Guest Blog–A global fight against rare diseases/disorders

In Uncategorized by Matt TurnerLeave a Comment

at

 

 

Rare diseases matter. Remco de Vrueh, Founder of the virtual research platform Rare Disease Matters has kindly allowed me to post his most recent blog that highlights the global distribution of rare diseases and that the orphan drug development "buck" does not stop with the US, Europe and Japan.

It is my pleasure that Remco will once again be a member of the 60+ expert speaking faculty who will lead this years World Orphan Drug Congress taking place in Geneva on the 29th-30 November 2012. Remco will be speaking in the Clinical Development & R&D Track and will focus on "Navigating orphan drugs through the regulatory maze: successes, failures and lessons learned". Please enjoy Remco's guest blog below and comments of course are welcome.

"China has joined the fight against rare disorders"

The occurrence of rare disorders doesn't stop at the US, Japan or EU border, but affect people all over the world. To be most effective, countries across the globe should join the fight against rare disorders.

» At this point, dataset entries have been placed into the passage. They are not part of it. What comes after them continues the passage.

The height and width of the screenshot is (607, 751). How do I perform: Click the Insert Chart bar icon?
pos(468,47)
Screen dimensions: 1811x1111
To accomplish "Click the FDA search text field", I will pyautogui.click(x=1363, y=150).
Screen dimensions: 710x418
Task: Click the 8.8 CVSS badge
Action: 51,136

I provide preliminary data that, apart from western world countries and Japan, other countries have also stepped into the arena thereby really making it a global fight against rare disorders.

About a week ago I was having a look at a list of countries ranked according to number of medicine-related publications between 1996 and 2010 (SCImago Journal & Country Rank). What struck me the most was that, compared to 1996, in 2010 the top of the list was no longer the exclusive domain of western world countries and Japan. China entered the Top-10 (rank 4, behind the US, UK and Germany), and going down the list I also noticed that Turkey, South-Korea, India and Brazil had really "upgraded" their medicine-related scientific output and even surpassed several western world countries.

This intriguing development encouraged me to find out if the area of rare disorders is following the same trend. To obtain a first impression I prepared a dataset of 88 rare metabolic disorders with a prevalence of 0,1 – 50 patients per 100,000 inhabitants (Source: Orphanet). Next, I used PubMed, the world's largest repository of biomedical citations, to determine for every "SCImago" top-15 country (1996 and 2010) the total scientific output of the 88 rare metabolic disorders in the period 1996-2011. To achieve my goal I prepared for every disease a PubMed search string according to Heemstra et al. [2009], and via concatenation I combined these search strings into one "all-inclusive" search string and performed the country-specific searches in PubMed.

Although, as you can imagine, the whole exercise has been quite time-consuming, the overall outcome is certainly worthwhile. The two figures below provide a list of the Top-15 countries and their relative contribution to the total scientific output for the 88 rare metabolic disorders at the start (1996-1998) and the end (2009-2011) of the study period, respectively. Comparing the two figures immediately reveals that between 1996-1998 and 2009-2011 Turkey, South-Korea, India and Brazil have surpassed Israel, Sweden, Switzerland, Belgium and Denmark. China did even better and has entered the Top-10.

View figure 1 here

View figure 2 here

It may sound strange, but I actually regard this trend as a blessing in disguise. Why ? Because a closer look at the raw data reveals an increased scientific output for almost every country included in the study. It's just that the scientific output by Turkey, South-Korea, India, Brazil and especially China is increasing at a much steeper rate than the western world countries and Japan.

This trend combined with other recent developments (see list below) clearly demonstrates that China has joined the fight against rare disorders.

With countries like Brazil, Turkey, South-Korea, and India also joining it is really turning into a global fight. This will certainly make a difference in the lives of rare disease patients around the world.